===== Material for the task

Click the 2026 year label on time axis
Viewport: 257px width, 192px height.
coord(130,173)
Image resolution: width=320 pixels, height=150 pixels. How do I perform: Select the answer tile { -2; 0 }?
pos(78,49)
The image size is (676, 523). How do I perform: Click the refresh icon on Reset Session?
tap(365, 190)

==========
===== Material for the task

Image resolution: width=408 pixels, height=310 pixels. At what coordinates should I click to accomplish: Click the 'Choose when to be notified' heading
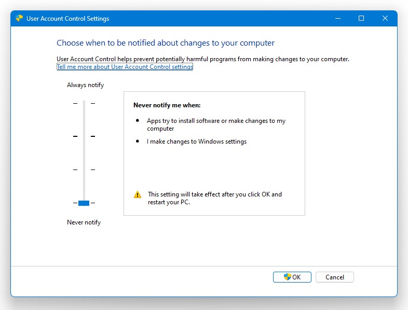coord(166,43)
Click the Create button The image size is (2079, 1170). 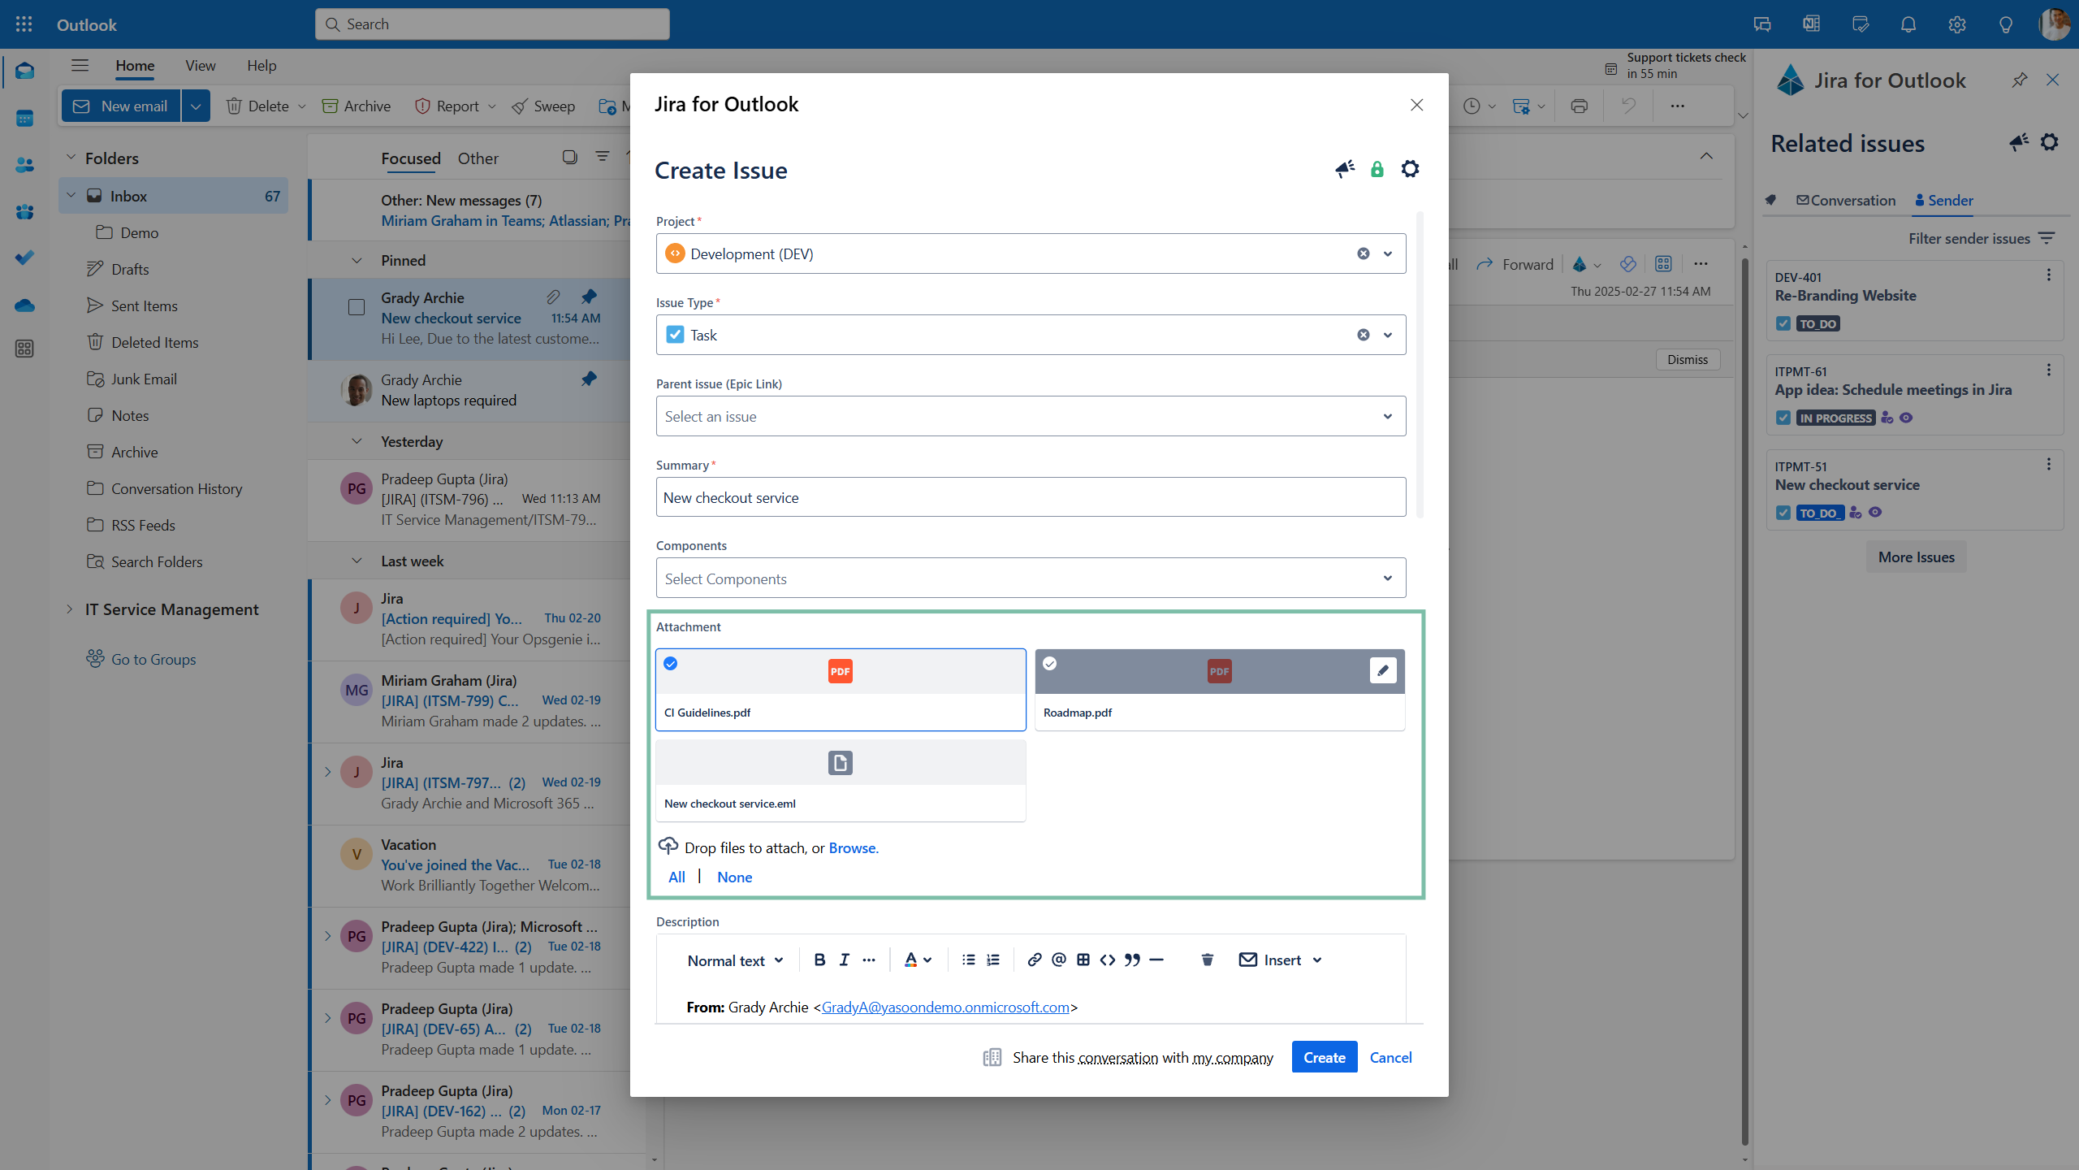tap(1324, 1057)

==========

• [Short problem] Reproduce the listing between the lines holding "Click the 2026 year label on time axis" and "tap(365, 190)", inclusive, with no changes.

• [Exercise result]
Click the 2026 year label on time axis
Viewport: 257px width, 192px height.
coord(130,173)
Image resolution: width=320 pixels, height=150 pixels. How do I perform: Select the answer tile { -2; 0 }?
pos(78,49)
The image size is (676, 523). How do I perform: Click the refresh icon on Reset Session?
tap(365, 190)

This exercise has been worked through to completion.